### STATED EXERCISE
Show each line of the data below that contains the string "width", matching case exactly.
+++ GIVEN DATA
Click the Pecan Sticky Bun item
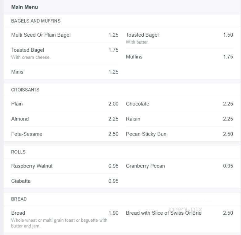 pyautogui.click(x=146, y=134)
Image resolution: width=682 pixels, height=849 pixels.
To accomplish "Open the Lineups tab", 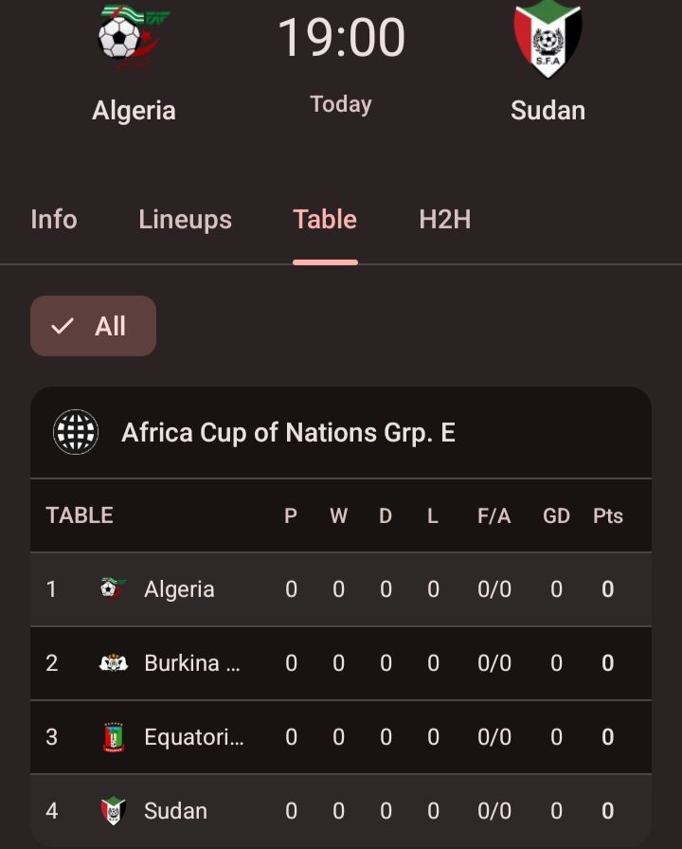I will (x=185, y=219).
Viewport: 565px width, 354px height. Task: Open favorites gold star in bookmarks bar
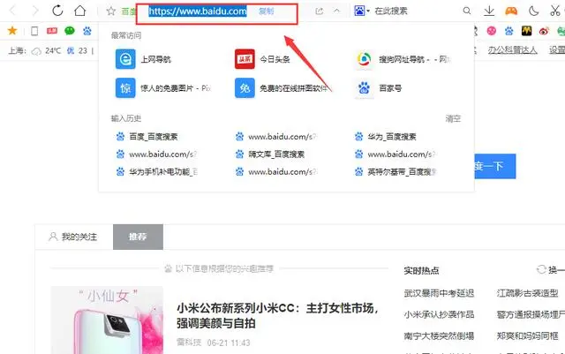[12, 31]
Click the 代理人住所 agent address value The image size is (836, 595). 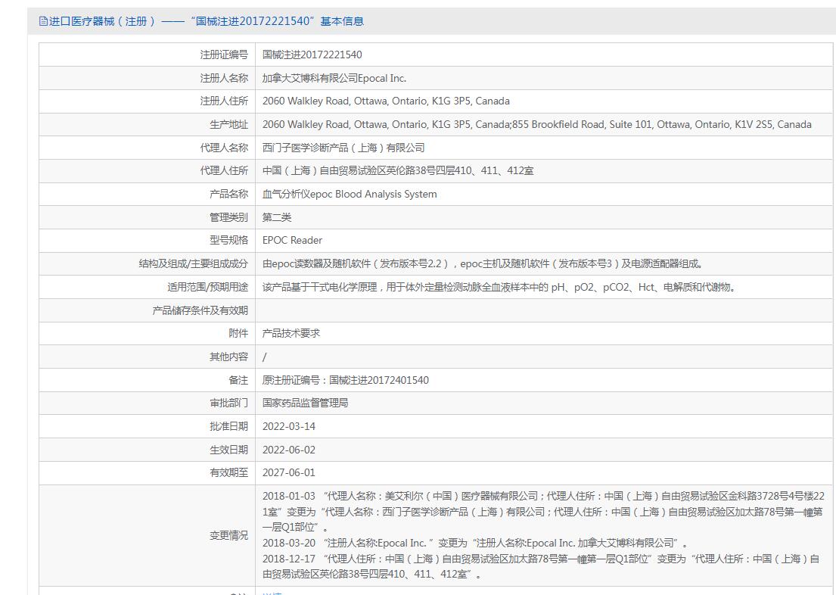(398, 170)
++++++
### RESULT OF THIS EXERCISE
Image resolution: width=682 pixels, height=849 pixels.
Viewport: 565px width, 354px height. Task: Open favorites gold star in bookmarks bar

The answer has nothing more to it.